Além disso, nesta hipótese, se o acusado declara que somente responderá as indagações da defesa, não cabe ao Juiz ou ao MP ficar fazendo perguntas, uma após outra, como forma de pressioná-lo a responder, tanto que, com a Lei 10.792/2003, deixou de existir a exigência de “consignar as perguntas que o réu deixar de responder e as razões que invocar para não fazê-lo”, prevista na redação original do art. 191 do CPP (“Art. 191. Consignar-se-ão as perguntas que o réu deixar de responder e as razões que invocar para não fazê-lo”, redação original, CPP).
Advirta-se, ainda, que o pleno do STF já reconheceu que “Não configura o crime de falso testemunho, quando a pessoa, depondo como testemunha, ainda que compromissada, deixa de revelar fatos que possam incriminá-la”. (RTJ 163/626. Rel. Min. Carlos Velloso).
Portanto, se até mesmo à testemunha é assegurado o direito de não responder determinadas perguntas que possam lhe comprometer, com maior razão poderá permanecer em silêncio o investigado, ainda que sobre fatos em relação aos quais seja considerado “meramente como testemunha”.
Na prática, não se compreende como um investigado, na mesma investigação, possa ser “meramente testemunha” com relação a determinados fatos e a outros não, a critério da autoridade que investiga, quando ainda não se sabe de todo o contexto probatório. É de se pressupor que haja entre eles ao menos uma relação de conexidade, a serem tratados, futuramente, em uma mesma ação penal, caso haja oferecimento de denúncia. E, nesta hipótese, tornando-se réu, ainda assim poderia, no mesmo processo, ser tratado como “meramente testemunha” em relação a fatos que não o incriminam?

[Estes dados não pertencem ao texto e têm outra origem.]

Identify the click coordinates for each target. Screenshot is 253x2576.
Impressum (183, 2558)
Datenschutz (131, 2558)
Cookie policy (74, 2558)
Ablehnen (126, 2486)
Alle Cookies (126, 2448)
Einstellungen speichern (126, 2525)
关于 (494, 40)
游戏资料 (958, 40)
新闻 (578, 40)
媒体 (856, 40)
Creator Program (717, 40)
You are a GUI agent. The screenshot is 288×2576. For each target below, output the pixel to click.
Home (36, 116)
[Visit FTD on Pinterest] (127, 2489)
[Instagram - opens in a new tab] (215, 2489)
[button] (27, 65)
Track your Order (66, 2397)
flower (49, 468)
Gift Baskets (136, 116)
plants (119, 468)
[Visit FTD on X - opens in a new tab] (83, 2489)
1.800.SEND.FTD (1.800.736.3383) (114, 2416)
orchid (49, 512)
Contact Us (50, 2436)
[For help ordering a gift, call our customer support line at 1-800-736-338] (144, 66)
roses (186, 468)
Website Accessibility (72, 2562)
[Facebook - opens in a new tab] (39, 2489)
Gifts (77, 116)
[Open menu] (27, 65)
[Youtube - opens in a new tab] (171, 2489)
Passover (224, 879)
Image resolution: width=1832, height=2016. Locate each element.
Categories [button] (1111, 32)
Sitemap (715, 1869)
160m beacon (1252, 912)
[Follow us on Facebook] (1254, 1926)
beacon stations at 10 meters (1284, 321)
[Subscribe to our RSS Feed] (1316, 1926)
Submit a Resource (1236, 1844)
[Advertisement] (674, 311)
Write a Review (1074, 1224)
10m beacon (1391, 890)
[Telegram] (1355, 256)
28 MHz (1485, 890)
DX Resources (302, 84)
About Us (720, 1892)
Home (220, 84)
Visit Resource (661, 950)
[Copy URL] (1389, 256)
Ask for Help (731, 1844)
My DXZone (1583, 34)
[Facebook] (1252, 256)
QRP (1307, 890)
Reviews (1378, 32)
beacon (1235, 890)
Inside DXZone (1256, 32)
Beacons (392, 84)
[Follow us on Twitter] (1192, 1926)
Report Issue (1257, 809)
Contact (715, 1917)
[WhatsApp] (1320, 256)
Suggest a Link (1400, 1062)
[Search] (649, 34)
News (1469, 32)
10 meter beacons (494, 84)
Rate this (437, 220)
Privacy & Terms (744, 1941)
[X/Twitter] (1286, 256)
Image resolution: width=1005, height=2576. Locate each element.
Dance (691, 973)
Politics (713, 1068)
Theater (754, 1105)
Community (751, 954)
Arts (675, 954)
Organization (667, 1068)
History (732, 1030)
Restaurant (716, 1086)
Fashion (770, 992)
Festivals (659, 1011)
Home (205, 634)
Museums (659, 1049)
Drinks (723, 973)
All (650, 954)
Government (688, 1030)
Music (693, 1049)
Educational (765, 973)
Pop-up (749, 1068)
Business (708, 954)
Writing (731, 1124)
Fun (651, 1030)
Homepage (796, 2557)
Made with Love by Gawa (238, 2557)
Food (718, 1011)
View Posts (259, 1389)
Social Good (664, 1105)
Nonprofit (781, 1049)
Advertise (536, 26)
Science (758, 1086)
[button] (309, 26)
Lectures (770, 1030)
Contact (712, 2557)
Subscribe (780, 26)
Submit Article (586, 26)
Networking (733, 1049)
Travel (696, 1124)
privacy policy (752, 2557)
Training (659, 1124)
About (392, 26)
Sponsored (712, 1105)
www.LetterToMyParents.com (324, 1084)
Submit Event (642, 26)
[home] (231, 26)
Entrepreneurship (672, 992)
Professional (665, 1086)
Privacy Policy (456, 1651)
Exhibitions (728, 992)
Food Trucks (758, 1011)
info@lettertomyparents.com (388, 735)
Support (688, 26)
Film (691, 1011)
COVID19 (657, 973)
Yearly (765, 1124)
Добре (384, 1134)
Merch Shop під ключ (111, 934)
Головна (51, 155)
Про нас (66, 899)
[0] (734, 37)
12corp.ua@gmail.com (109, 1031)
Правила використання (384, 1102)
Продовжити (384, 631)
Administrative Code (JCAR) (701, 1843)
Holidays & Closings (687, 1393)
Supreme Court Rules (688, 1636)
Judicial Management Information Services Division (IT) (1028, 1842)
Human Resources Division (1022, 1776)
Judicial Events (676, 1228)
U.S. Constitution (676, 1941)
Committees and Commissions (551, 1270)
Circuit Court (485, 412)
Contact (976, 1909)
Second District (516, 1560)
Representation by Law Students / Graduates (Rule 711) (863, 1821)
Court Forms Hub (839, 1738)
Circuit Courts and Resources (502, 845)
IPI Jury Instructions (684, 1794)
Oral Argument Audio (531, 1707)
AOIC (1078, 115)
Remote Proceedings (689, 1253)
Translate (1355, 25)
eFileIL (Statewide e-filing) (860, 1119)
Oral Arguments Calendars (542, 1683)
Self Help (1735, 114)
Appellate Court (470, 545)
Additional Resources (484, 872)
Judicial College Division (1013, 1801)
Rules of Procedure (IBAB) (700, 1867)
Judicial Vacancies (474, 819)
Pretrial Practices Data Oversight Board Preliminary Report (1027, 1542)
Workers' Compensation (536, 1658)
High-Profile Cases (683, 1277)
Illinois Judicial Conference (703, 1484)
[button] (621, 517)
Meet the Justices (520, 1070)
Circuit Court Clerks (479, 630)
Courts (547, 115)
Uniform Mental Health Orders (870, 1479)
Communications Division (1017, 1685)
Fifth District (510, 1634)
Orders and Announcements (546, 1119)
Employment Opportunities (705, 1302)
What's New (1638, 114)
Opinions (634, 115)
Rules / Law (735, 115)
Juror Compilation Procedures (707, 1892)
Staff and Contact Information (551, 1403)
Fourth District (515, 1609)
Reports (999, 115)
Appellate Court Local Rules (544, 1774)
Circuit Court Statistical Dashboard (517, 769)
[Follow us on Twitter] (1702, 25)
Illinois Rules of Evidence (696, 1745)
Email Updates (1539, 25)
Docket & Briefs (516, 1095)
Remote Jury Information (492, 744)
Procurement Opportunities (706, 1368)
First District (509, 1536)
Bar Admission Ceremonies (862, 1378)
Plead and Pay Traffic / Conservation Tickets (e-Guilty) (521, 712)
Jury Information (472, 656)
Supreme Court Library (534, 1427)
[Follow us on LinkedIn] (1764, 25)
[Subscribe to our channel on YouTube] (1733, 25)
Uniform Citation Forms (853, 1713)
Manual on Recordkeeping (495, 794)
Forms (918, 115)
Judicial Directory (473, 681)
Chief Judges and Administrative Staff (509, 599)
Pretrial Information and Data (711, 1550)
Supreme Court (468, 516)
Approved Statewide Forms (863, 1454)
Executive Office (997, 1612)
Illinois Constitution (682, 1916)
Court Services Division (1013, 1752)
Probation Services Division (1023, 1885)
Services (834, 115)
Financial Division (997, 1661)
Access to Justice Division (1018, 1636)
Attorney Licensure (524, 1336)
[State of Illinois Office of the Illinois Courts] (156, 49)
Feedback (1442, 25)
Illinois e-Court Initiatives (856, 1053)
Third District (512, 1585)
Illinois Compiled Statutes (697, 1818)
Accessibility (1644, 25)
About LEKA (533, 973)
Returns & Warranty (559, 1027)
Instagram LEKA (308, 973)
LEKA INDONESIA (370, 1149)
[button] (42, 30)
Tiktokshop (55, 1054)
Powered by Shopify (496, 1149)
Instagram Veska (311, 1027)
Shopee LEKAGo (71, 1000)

Evidentemente que não.
O entendimento contrário, data maxima vênia, implicará em inaceitável retrocesso, quando, sob os holofotes da mídia em CPIs, parlamentares sem o devido preparo sentir-se-ão livres para ameaçar de prisão depoentes e até seus advogados (os quais têm o dever profissional de reagir), para obterem, a qualquer custo, as respostas que querem ouvir.
E o mais perigoso de todo este espetáculo é, sem dúvida, o mau exemplo, a mensagem distorcida que, lamentavelmente, ressoará no inconsciente coletivo do que seria legítimo ocorrer no âmbito de uma investigação, impondo-se a reflexão: se um Senador da República pode, publicamente, em uma importante CPI, destratar testemunhas, investigados e até seus advogados, o que não se sentirão autorizadas a fazer outras autoridades, onde a mídia não chega, nos rincões deste País continental?
Por tudo isso, passadas as paixões de momento, é imperioso reafirmar a jurisprudência da Suprema Corte, fiel aos princípios democráticos da Carta política de 1988, notadamente o da presunção de inocência e a relevância de seu significado político-jurídico, que impõe ao Poder Público (CPI, v.g.) o respeito como regra de tratamento a toda pessoa, que não pode ser desconsiderada por qualquer dos poderes da República.